● Exercise goal
After finding the line with "Open the Dashboard from the sidebar" in the entries below, copy that line and each one after it exactly, through the last line, and omit pictures.

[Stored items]
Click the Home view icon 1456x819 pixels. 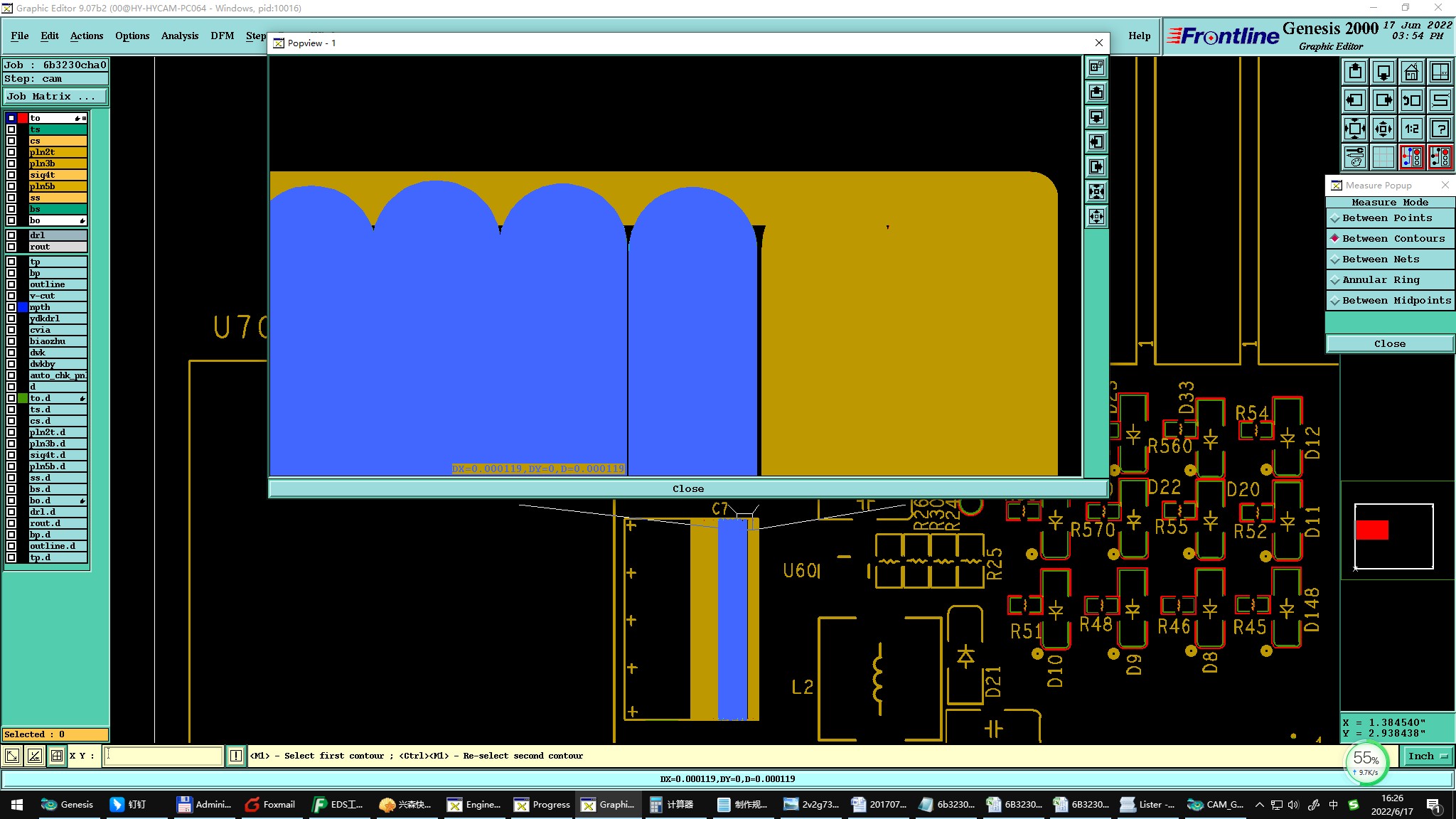click(1411, 72)

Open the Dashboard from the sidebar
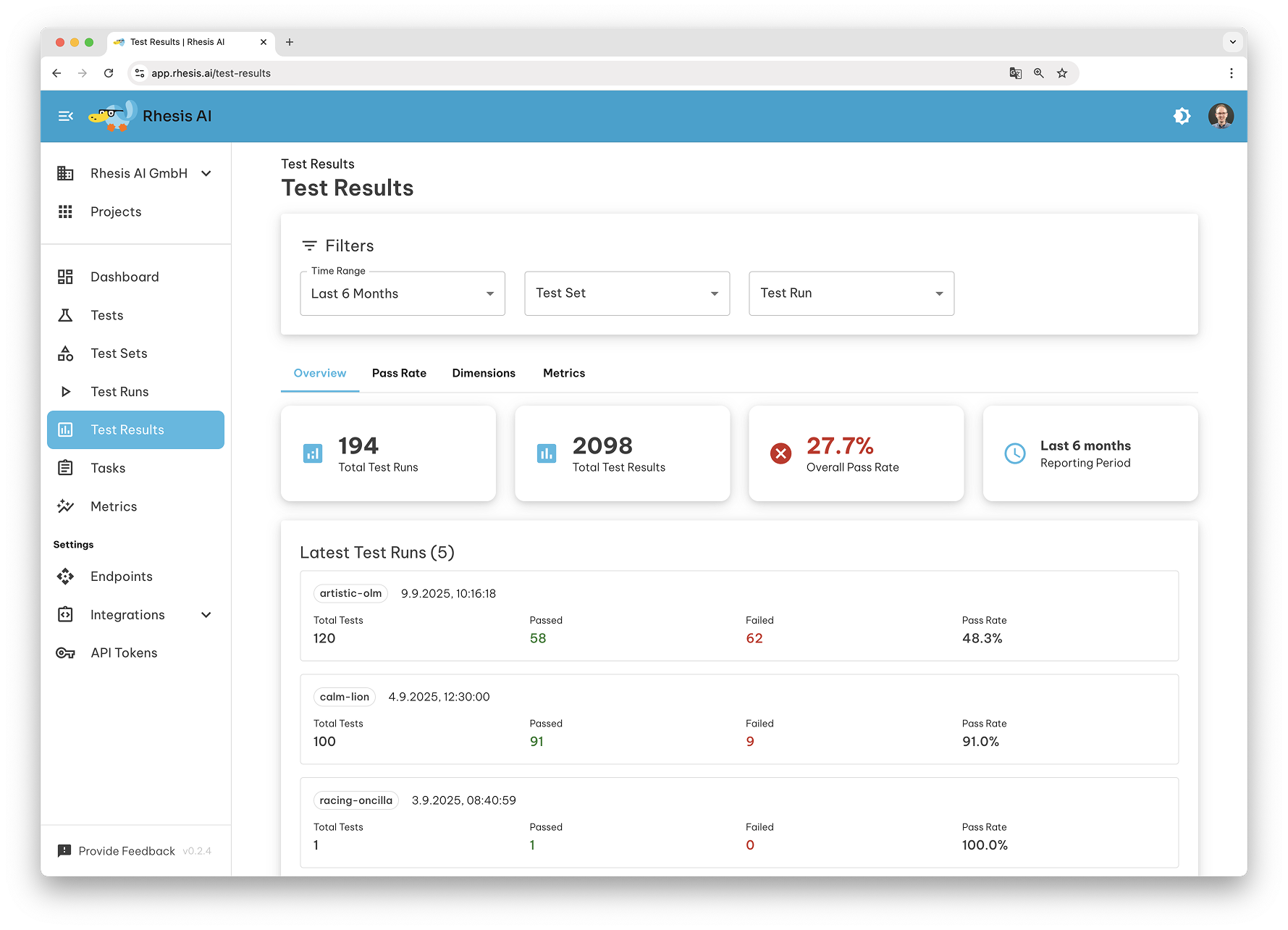pos(124,276)
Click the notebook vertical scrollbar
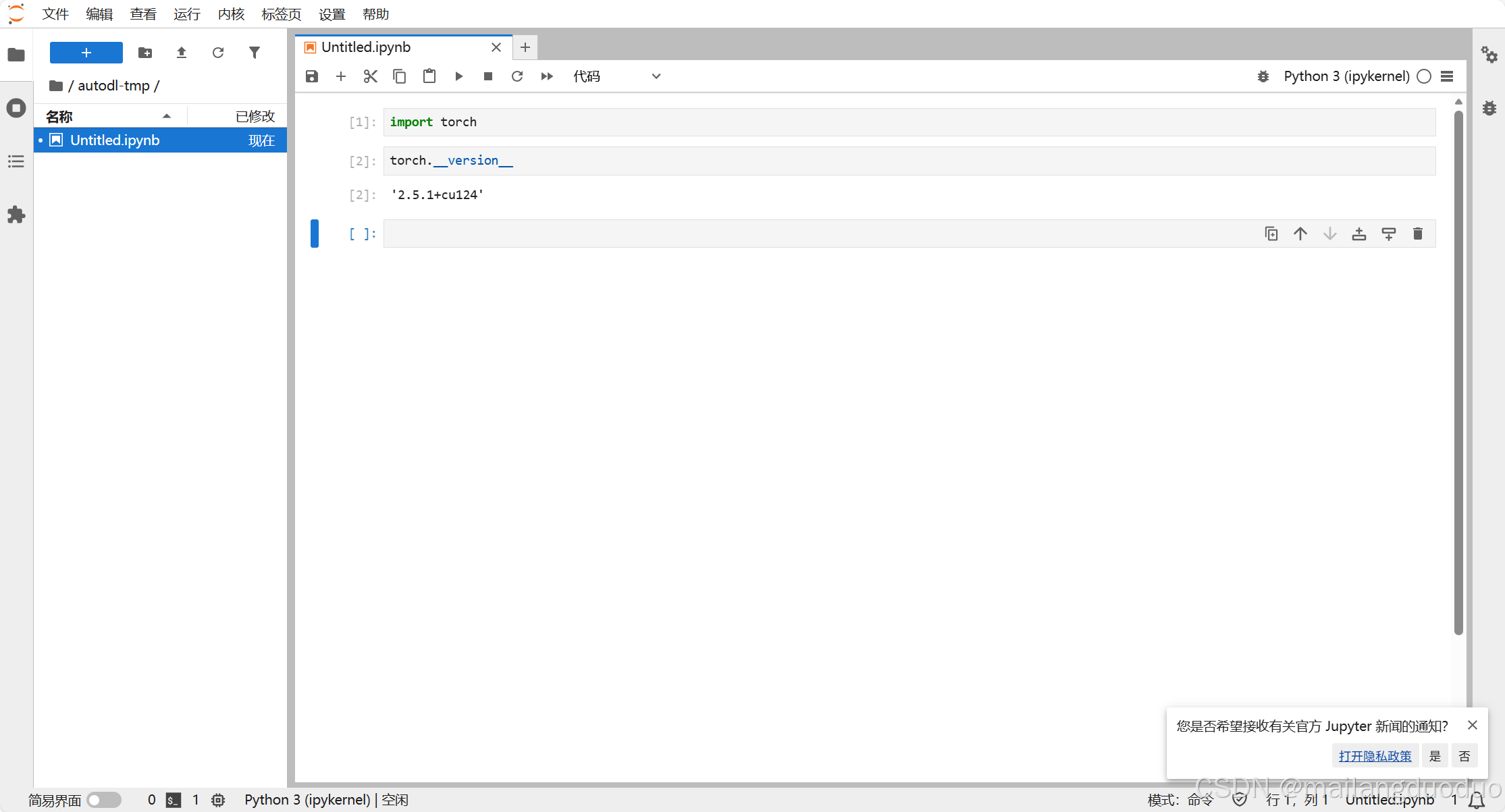 (1458, 371)
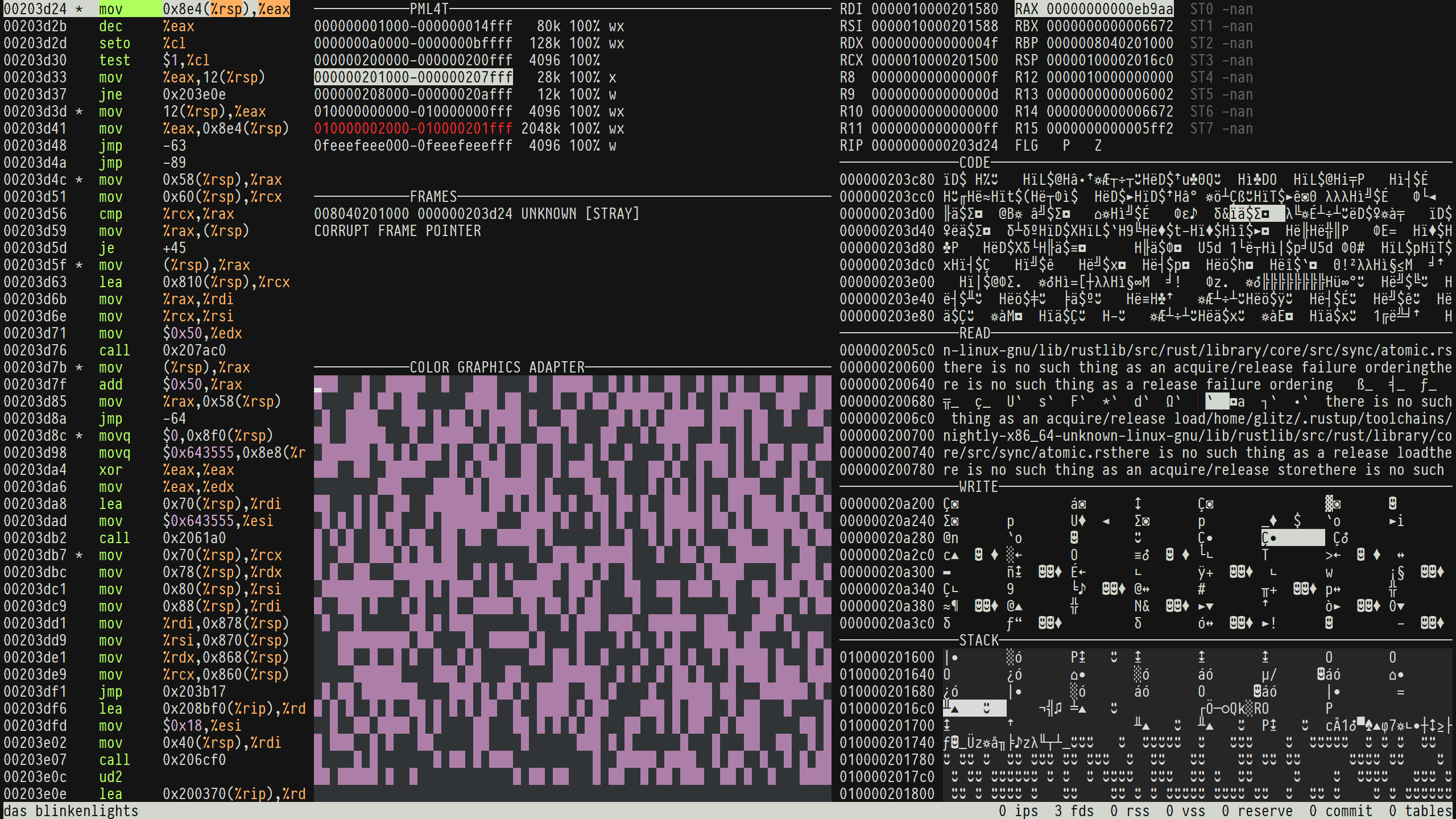Click the RSP register entry
Screen dimensions: 1456x819
coord(1094,60)
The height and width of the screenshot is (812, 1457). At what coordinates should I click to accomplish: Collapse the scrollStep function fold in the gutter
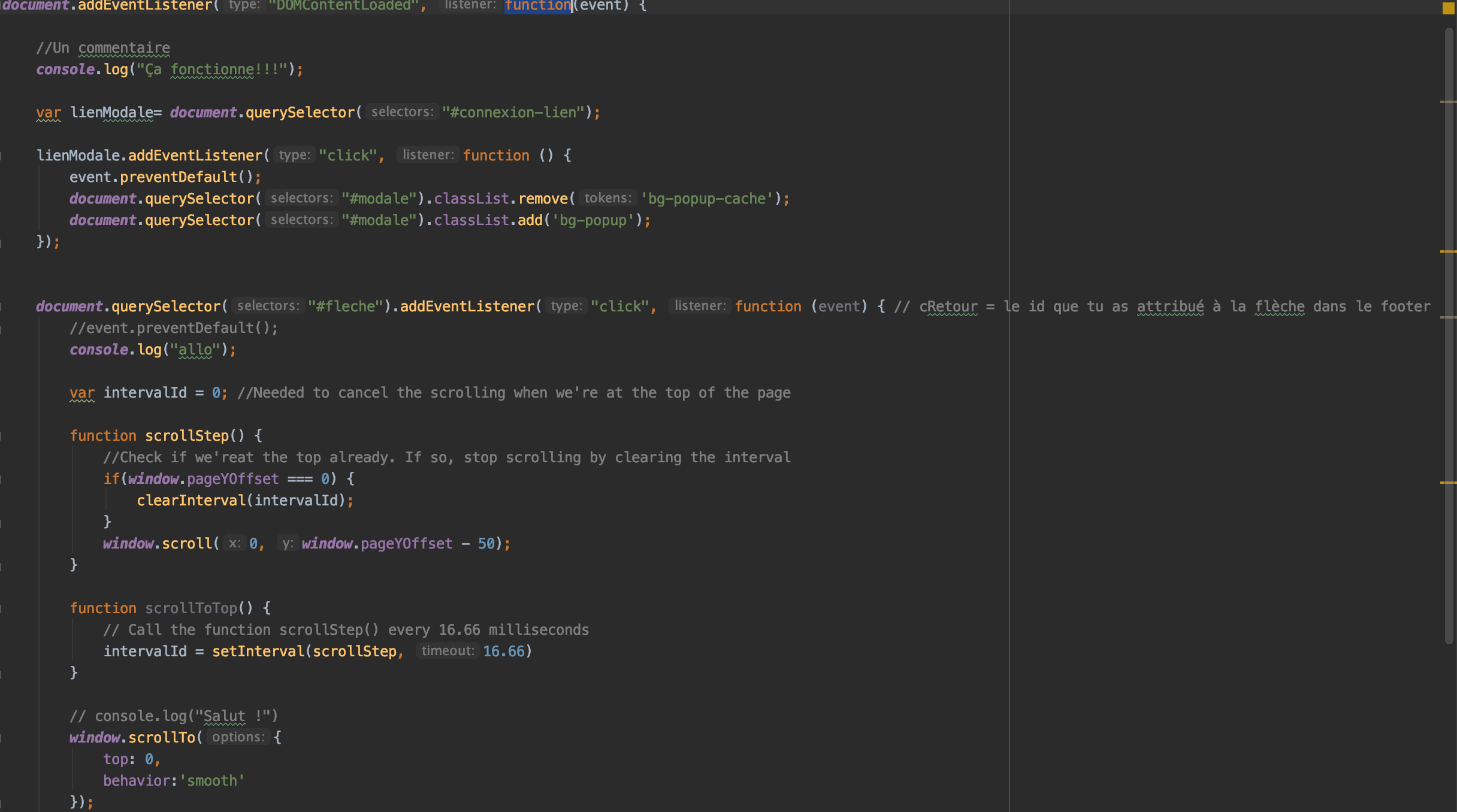click(x=2, y=436)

● Finished exercise
Open the Dashboard from the sidebar
pos(124,276)
Click the notebook vertical scrollbar
 (1458, 371)
Click the RSP register entry
Screen dimensions: 1456x819
coord(1094,60)
The height and width of the screenshot is (812, 1457). At what coordinates should I click to accomplish: Collapse the scrollStep function fold in the gutter
click(x=2, y=436)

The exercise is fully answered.